Shortly after Trump came into office, London’s LD50 gallery drew protesters after the gallery featured a show focused around the alt-right, featuring printed-out tweets, memes and diagrams tracing the history of white supremacy. Protesters painted a pink swastika and a hammer-and-sickle image outside the gallery and a protest commenced the night of the show’s opening.

Greenpeace activists protesting at the British Museum in 2016.
Greenpeace activists protesting at the British Museum in 2016. Photograph: Jiri Rezac/Jiri Rezac / Greenpeace

Also in London, the British Museum shuttered it doors last summer for the first time ever because of activists. A group of Greenpeace protesters climbed the museum’s front columns to draw attention to the exhibition Sunken Cities, which was sponsored by oil company BP, a company which Greenpeace describes as one “that profits from climate change and is responsible for environmental disasters such as the Deepwater Horizon oil spill”.

In Moscow, American photographer Jock Sturges’s photo exhibition at the Lumiere Brothers Center for Photography was shut down last fall. A pro-Kremlin senator said the photos of young, naked girls were child abuse and state TV said it was “propaganda of paedophilia”. Protesters apparently threw urine at some pictures.

Some protesters, it seems, have a bit of a sense of humor. The American Museum of Fine Arts in Boston was met with “anti-Renoir” protesters who were disgusted by the works of old master Pierre-Auguste Renoir on display in 2015. The activist group, called the “Renoir Sucks At Painting Movement”, held a protest outside the museum with placards that read “God hates Renoir”. The self-proclaimed cultural justice seekers drew attention to the less-famed artists in the museum’s collection. They wrote on Instagram that “considering the museum has masterpieces by actually talented artists in storage, it’s a curatorial failing and amounts to an act of aesthetic terrorism”.

Protests of art don’t just happen in galleries, they also happen onstage. Last week in Germany, Woody Allen and his New Orleans Jazz Band were playing at the Hamburg Philharmonic until it was interrupted by the feminist art collective Femen. A video shows the group of women with bare chests, chanting: “Stop the culture of silence!

Their chests were scrawled with phrases by Dylan Farrow, Allen’s adopted daughter, who accused Allen of sexual assault and published a public letter in the New York Times in 2014. “Woody Allen is a living testament to the way our society fails the survivors of sexual assault,” one of the artist’s chests read. After the women were dragged offstage by security, Allen released a statement calling Femen’s artistic intervention “stupid”.

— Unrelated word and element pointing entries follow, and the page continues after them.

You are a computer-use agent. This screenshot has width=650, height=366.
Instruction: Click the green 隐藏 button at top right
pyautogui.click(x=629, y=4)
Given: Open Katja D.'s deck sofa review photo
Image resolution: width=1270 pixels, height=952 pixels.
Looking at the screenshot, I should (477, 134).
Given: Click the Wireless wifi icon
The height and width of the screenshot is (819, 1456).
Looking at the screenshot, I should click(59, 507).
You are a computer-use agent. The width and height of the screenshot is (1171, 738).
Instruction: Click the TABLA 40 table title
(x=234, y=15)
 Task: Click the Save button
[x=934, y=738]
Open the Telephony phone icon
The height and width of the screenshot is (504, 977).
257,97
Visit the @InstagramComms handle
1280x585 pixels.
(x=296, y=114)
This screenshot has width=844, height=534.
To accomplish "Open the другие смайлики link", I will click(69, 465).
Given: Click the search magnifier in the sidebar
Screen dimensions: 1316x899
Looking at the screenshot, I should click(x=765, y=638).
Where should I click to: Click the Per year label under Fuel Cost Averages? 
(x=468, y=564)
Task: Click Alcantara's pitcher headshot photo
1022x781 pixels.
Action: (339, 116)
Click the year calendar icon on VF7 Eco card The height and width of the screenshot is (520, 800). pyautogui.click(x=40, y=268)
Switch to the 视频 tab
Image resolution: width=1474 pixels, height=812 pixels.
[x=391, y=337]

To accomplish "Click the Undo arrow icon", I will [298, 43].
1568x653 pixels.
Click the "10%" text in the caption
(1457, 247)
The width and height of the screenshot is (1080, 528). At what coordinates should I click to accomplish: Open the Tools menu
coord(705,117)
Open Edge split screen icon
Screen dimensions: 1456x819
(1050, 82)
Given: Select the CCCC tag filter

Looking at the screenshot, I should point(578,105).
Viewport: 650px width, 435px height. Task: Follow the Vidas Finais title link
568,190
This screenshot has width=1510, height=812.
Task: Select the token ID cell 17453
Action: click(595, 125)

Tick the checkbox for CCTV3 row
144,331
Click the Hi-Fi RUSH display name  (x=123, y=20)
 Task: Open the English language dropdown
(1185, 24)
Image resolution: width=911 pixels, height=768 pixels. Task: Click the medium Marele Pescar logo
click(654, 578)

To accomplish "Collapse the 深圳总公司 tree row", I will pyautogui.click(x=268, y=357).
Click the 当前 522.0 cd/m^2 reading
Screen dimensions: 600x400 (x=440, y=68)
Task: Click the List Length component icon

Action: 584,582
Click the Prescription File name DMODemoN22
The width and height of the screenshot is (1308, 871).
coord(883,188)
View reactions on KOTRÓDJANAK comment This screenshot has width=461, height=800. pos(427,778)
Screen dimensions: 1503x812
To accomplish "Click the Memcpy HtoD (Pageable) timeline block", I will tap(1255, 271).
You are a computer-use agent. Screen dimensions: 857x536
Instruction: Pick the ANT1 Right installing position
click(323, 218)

The theatre stage has also been a target of protesters. In 2014, the Barbican in London was beset by a group of 200 activists against an anti-slavery exhibition by South African artist Brett Bailey, who put black actors chained in cages. The protesters called it “an exhibition of white privilege”. The show was closed after the group collected 20,000 signatures against the Barbican’s “complicit racism”. It ended because of a perceived threat to the safety of the institution and artists, though the protests were peaceful and there were no police arrests.

What drives people to protest art so much, these days? It could be the political climate, says John R Wallach, political science professor at the City University of New York.

“The unintended benefit of the Trump-Republican disaster has been the generation of new energy in the public to learn about politics, how it affects them and how they can affect it through protests,” he said.

“It speaks to a greater appreciation of the terms and limits of American democracy.”